Toutes ces années de lutte pour un tel désastre électoral !

Il faut avec la même détermination aborder toute la séquence politique depuis l’échec de Lionel JOSPIN en avril 2002 et le faire de façon sereine, sans invective, mais avec l’obligation de ne rien laisser de côté.

Pourquoi une telle période ? Parce qu’en 15 ans nous avons changé de monde : réchauffement climatique, rejet par les Français du projet de Constitution Européenne, chômage de masse, crise financière majeure, djihadisme qui menace nos vies et la paix, scandales de la mort des migrants dans la Méditerranée, ubérisation du travail, émergence dominatrice des GAFA, impact de l’informatique et de la robotique sur l’emploi, et de l’industrie agro-alimentaire sur la santé.
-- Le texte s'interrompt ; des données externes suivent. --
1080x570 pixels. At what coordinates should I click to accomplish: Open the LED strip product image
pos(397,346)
Pendant ces mêmes années les réseaux sociaux ont transformé les pratiques politiques, la social-démocratie a connu un recul sans précédent dans toute l’Europe , le Front National s’est installé durablement comme une force électorale majeure et -hormis le référendum sur la Constitution européenne- le PS a gagné toutes les batailles électorales avant de les perdre toutes !
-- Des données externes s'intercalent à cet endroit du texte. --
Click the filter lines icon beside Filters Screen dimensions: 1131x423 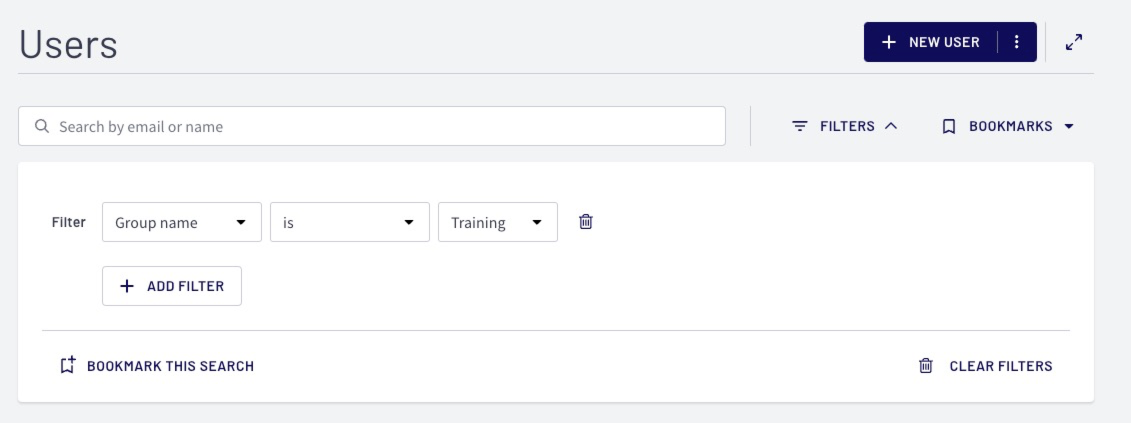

Aucun parti politique à vocation majoritaire, parti de gouvernement comme le disent certains, n’a de rôle possible s’il est coupé des citoyens.

Faire l’inventaire pour ne pas refonder sur du sable, faire l’inventaire parce qu’il devrait être fait après chaque élection perdue et même gagnée.

2ème principe : en finir avec l’obsession du leadership

Parce que toute instance a besoin d’un leader pour l’incarner et porter son message, on en vient à penser (faussement) que la question première de tout rassemblement démocratique est de savoir qui en sera à la tête.

Cette approche pyramidale (qui a prévalu pendant des siècles à travers la Monarchie)  est à l’antipode de la vision démocratique : c’est le rassemblement qui doit être premier et c’est lui qui doit ensuite s’incarner à travers un leader et une équipe.

La désignation du leader sera la conséquence des choix politiques, stratégiques et idéologiques, et non son commencement.

Tous les calculs d’appareil sont par avance voués à l’échec, l’élection présidentielle vient d’en apporter la démonstration.

S’il est légitime que certaines personnalités, du fait de leur expérience et de leur capacité d’analyse, souhaitent jouer un rôle, ce ne peut être au détriment de la qualité du débat.

Le choix du nom du Parti refondé devra, lui aussi, conclure le débat d’orientation ; alors pourquoi comme certains le proposent renoncer à l’avance à garder le qualificatif « socialiste » même si « le  Parti Socialiste » a fini son chemin ?

3ème principe : une démarche ouverte pour construire le socialisme démocratique du 21ème siècle.

Le congrès refondateur devra rebattre toutes les cartes, le débat doit être libre et ouvert à tous les citoyens de gauche auxquels nous devons adresser une Offre Publique de Construction Commune. Tous les citoyens qui adhèrent aux valeurs et aux idéaux socialiste, écologique, démocratique et laïque, pourront , s’ils si engagent , participer à cette refondation : cette ouverture du vote donnera à ce Congrès une légitimité politique décisive.

4ème principe : rendre toute sa  dignité à l’engagement politique.

La séquence électorale que nous venons de vivre a été marquée, tous les commentateurs l’ont souligné, par l’effondrement des deux principaux partis –  de droite, et de gauche- autour desquels s’est organisée la vie démocratique de notre pays depuis près de 50 ans. Une idée insidieuse s’est s’installée, qui porte en elle un germe mortifère pour notre démocratie : les partis politiques ne seraient plus capables de répondre aux besoins de notre République, et de constituer le cadre structurant du débat démocratique.

Nous pensons au contraire que les partis politiques participent à l’expression des différents scrutins, et d’abord le scrutin présidentiel ; ce rôle majeur leur est reconnu par la Constitution elle-même.

Nous devons réaffirmer avec force que dans notre République l’adhésion à une formation politique démocratique est, par essence, l’acte libre de citoyen-e-s libres.

Pour cette même raison les adhérents qui se trouvent en contradiction marquée avec leur formation politique doivent tout aussi librement la quitter.

Le sens de l’adhésion et du respect de la parole donnée, doit constituer la condition première de la refondation du Parti Socialiste comme elle devrait l’être  pour toute tentative de moralisation de la vie publique.